Cualquier gobierno que asuma la conducción de Venezuela recibirá un país en ruinas. Desde el inicio tendrá que aplicar drásticas medidas para corregir los graves desequilibrios macroeconómicos que causan la escasez e hiperinflación. Para aliviar el déficit fiscal y erradicar el financiamiento con emisiones de dinero inflacionario, el nuevo gobierno tendría que sincerar las tarifas de los servicios públicos de electricidad, agua, gas y telecomunicaciones, lo cual no sería bien recibido en un país exhausto, largamente castigado por una prolongada escasez y voraz hiperinflación.
Como se sabe, a las medidas de ajuste económico suele atribuirse un impacto social y un costo político que suele dar al traste con los gobiernos que las aplican. Macri heredó del kirchnerismo unas tarifas de servicios públicos tan bajas que su recaudación no permitía cubrir los costos de mantenimiento, para corregir el déficit fiscal y aliviar las presiones inflacionarias tomó la decisión de sincerar las tarifas, pero la clase media urbana, las pymes y los trabajadores sintieron que sobre sus bolsillos recaía el mayor peso del ajuste, el creciente descontento social se expresó en un costo político-electoral que abortó las reformas económicas y llevó al reemplazo del gobierno que impulsó las mismas.

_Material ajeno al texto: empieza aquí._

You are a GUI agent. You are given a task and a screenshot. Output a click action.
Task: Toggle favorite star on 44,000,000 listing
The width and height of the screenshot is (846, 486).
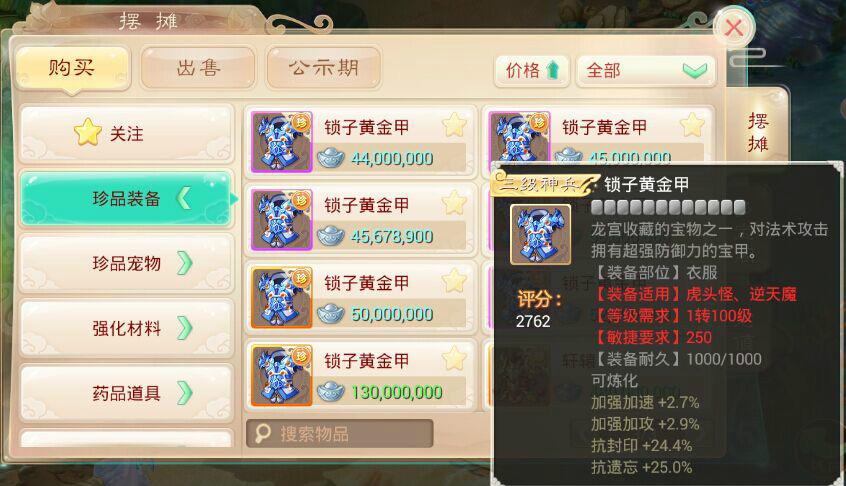[x=454, y=126]
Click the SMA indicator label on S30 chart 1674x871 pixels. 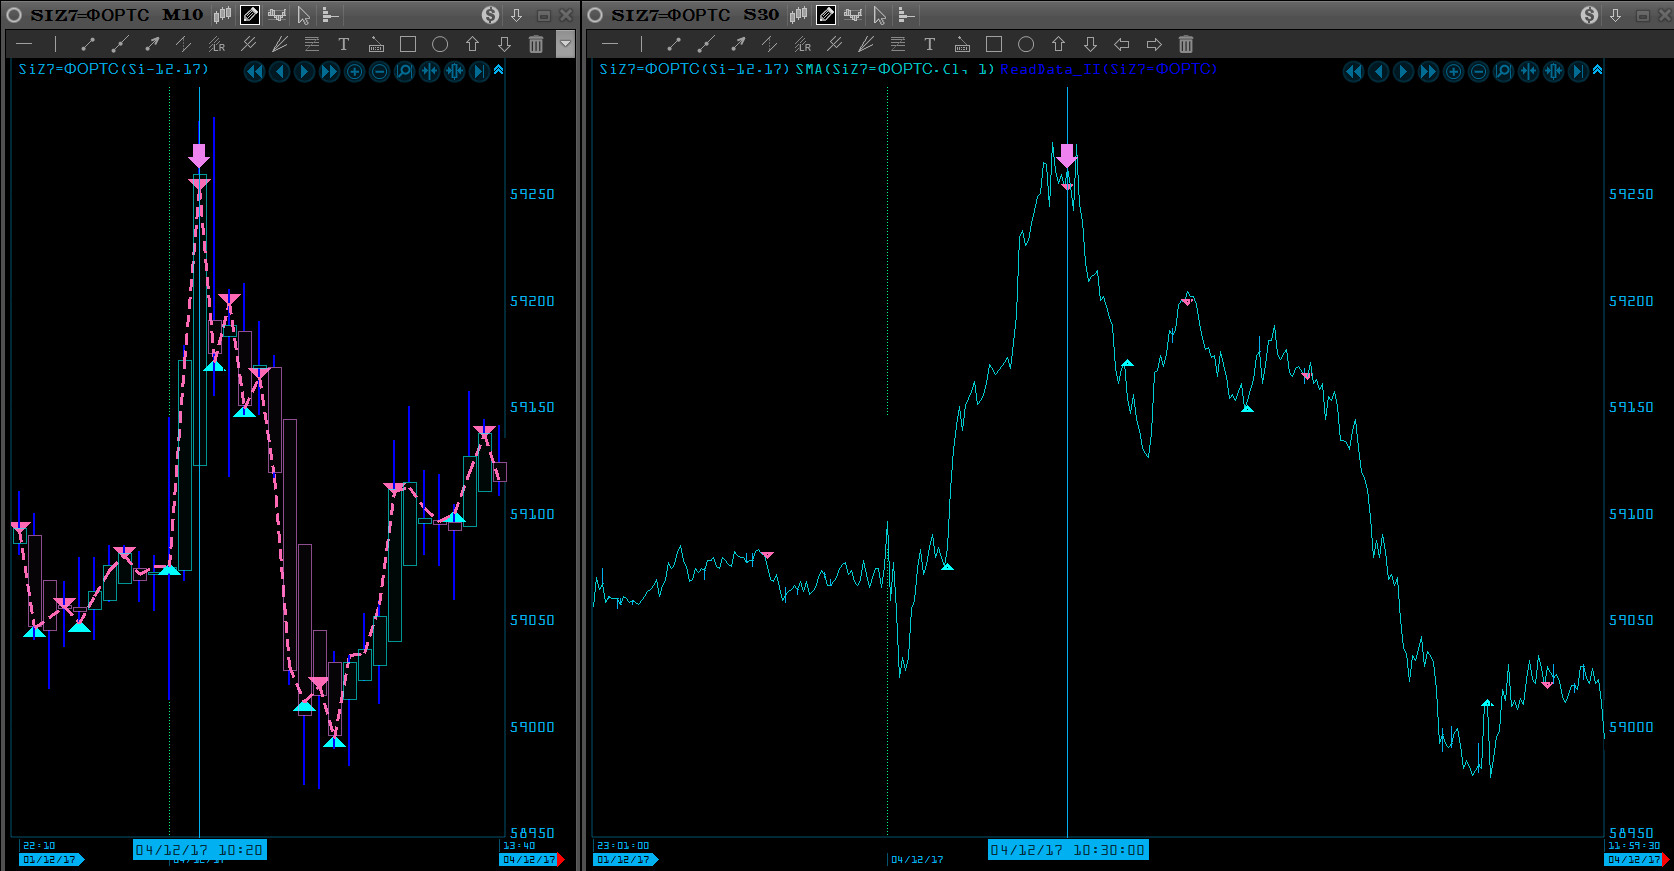pyautogui.click(x=894, y=69)
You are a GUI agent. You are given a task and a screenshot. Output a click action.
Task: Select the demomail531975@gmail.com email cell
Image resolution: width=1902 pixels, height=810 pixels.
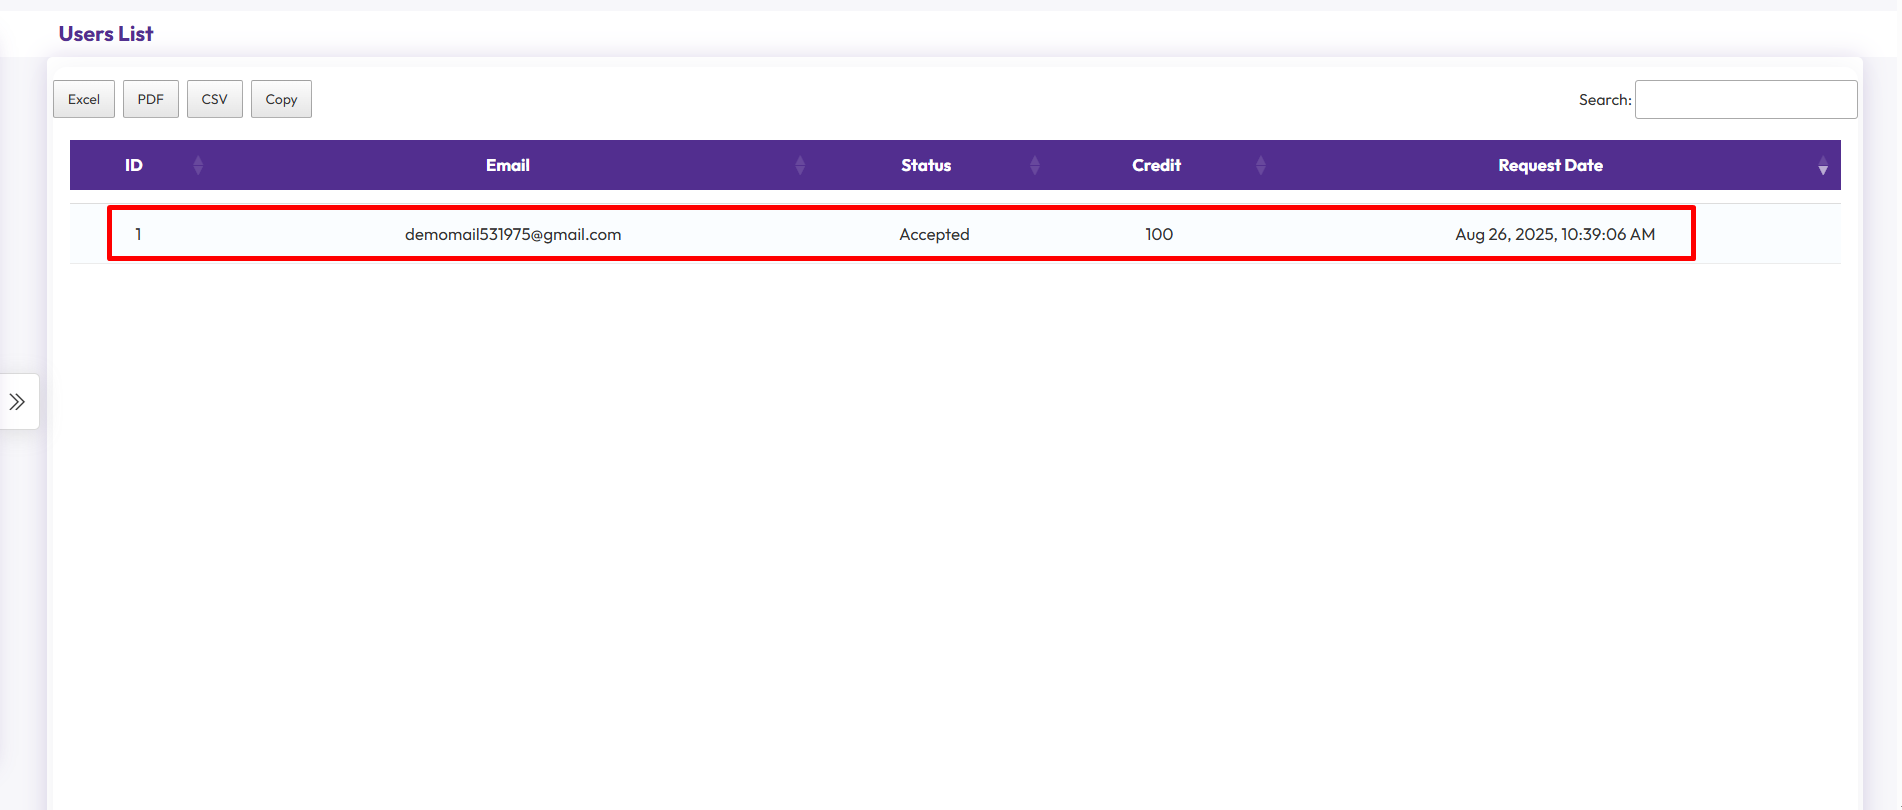[x=513, y=234]
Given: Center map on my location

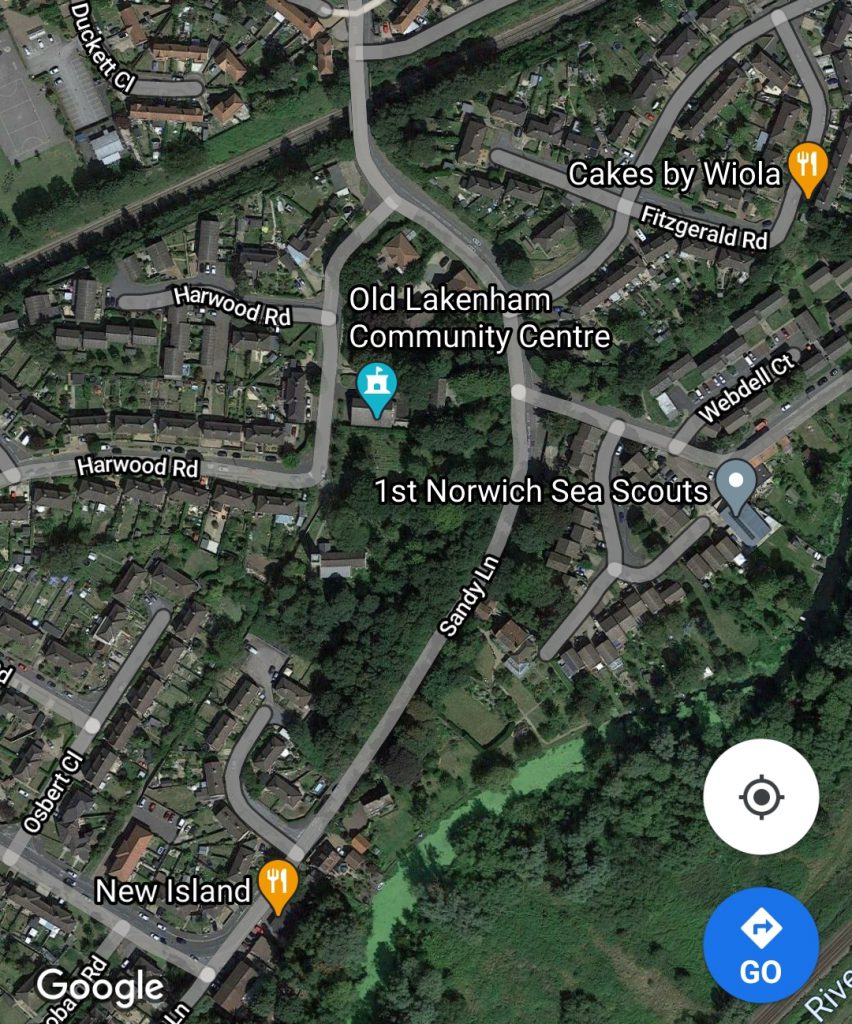Looking at the screenshot, I should coord(761,797).
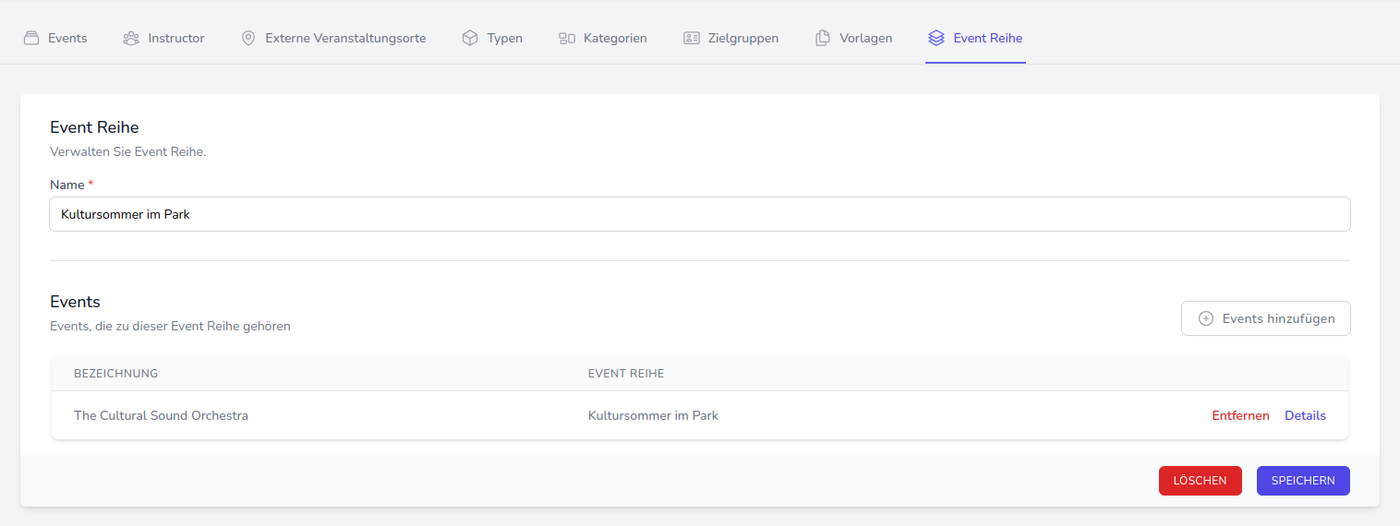Remove event via Entfernen link
The image size is (1400, 526).
click(1240, 416)
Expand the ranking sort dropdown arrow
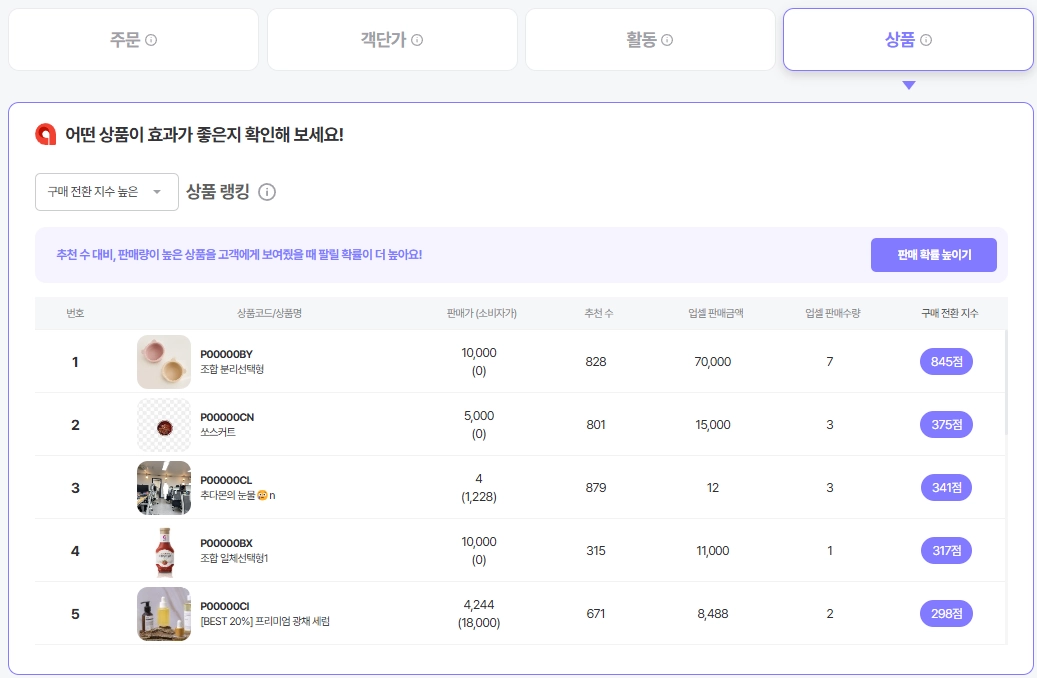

En Ecuador, la reducción del subsidio a la gasolina -con su impacto en las tarifas de transporte público-, se anunció luego de aprobar una ley que ofreció generosas exoneraciones de impuestos a las grandes inversiones de capital, la intensidad de las protestas obligó al gobierno de Lenín Moreno a echar para atrás las medidas. En Chile, el aumento en las tarifas del Metro fue la gota que rebosó el vaso y dejó al descubierto el enorme descontento social acumulado.